• PASSAGE PROVIDED

......

(The Center Square) – The Colorado House on Monday advanced legislation that would set requirements for artificial intelligence chatbots.
House Bill 26-1263 would require conversational AI services, also known as chatbots, to disclose to users that they’re communicating with AI. The bill would also require companies to adopt protocols if a user is discussing suicide or self-harm. And the bill would ban chatbots from acting as a medical or behavioral health provider.
“Unlike a real person, the systems operate under no legal duty to consider the well-being of the user, and right now Colorado law has nothing to say about that,” said Rep. Sean Camacho, D-Denver, who’s one of the sponsors. “House Bill 26-1263 addresses that gap.”
“The bill’s requirements are built around a legal standard this committee will recognize as reasonable measures, and some of the amendments we bring forward will even raise these standards,” he added.
Several amendments to the bill introduced by Camacho or fellow sponsor Rep. Javier Mabrey, D-Denver, were passed. Republicans also tried to add amendments that all failed, including one to add a definition of “grooming behavior” to the bill.
“Child safety should be proactive and predictable, not litigated after the fact. Undefined standards become uneven protection without clear definitions,” Rep. Brandi Bradley, R-Littleton, said. “One company may implement strong protections, another may do the bare minimum and still claim compliance.”
Mabrey responded that an amendment was coming – which later passed – to remove the language of “reasonable measures” from the bill and replace it with “technically feasible.”
He added that he’s willing to talk about the “grooming behavior” language as the legislation moved to the Senate.
HB 26-1263 needs to pass the House on its third vote before it heads to the Senate for consideration.

......

• REQUIRED ACTION A
In the article on Colorado's chatbot bill, what would House Bill 26-1263 ban chatbots from acting as?
• REQUIRED ACTION B
Reproduce the part of the article on Colorado's chatbot bill starting at "Several amendments to" and ending at "to the bill.".
The lines that follow this article are separate material and have no connection to it.

• EXCERPTED RECORDS

......

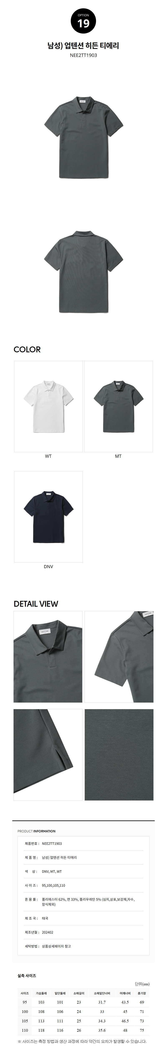Select the white WT polo shirt thumbnail
The height and width of the screenshot is (1049, 167).
point(49,406)
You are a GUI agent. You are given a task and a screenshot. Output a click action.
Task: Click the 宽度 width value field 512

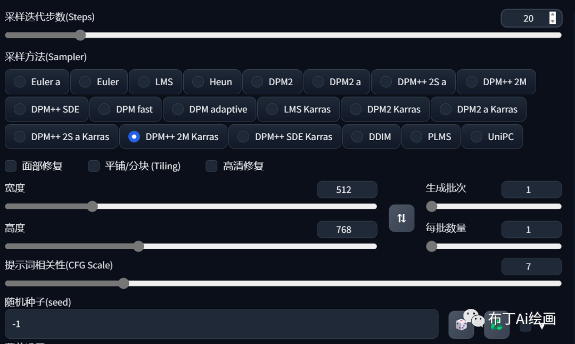347,190
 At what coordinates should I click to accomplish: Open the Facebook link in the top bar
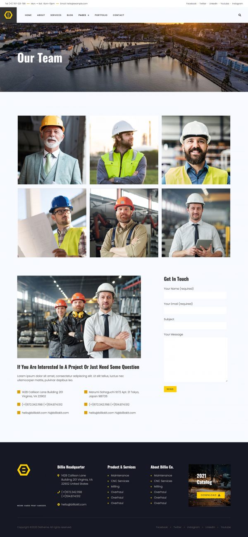tap(191, 3)
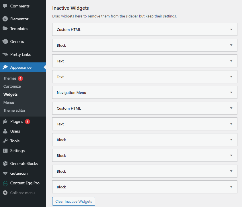Viewport: 242px width, 207px height.
Task: Select the Tools wrench icon
Action: [x=5, y=141]
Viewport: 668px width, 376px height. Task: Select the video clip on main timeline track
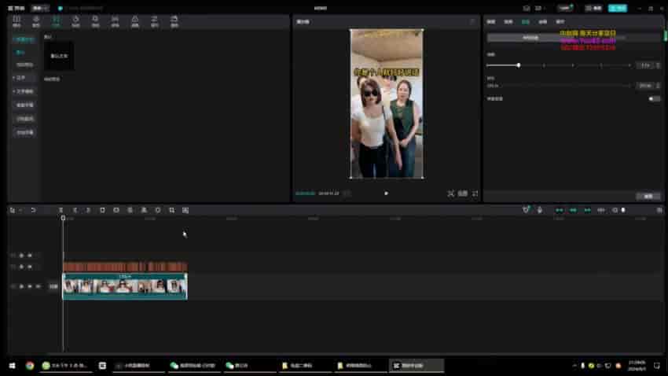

......

• ANSWER BOX A
A medical or behavioral health provider.

• ANSWER BOX B
Several amendments to the bill introduced by Camacho or fellow sponsor Rep. Javier Mabrey, D-Denver, were passed. Republicans also tried to add amendments that all failed, including one to add a definition of “grooming behavior” to the bill.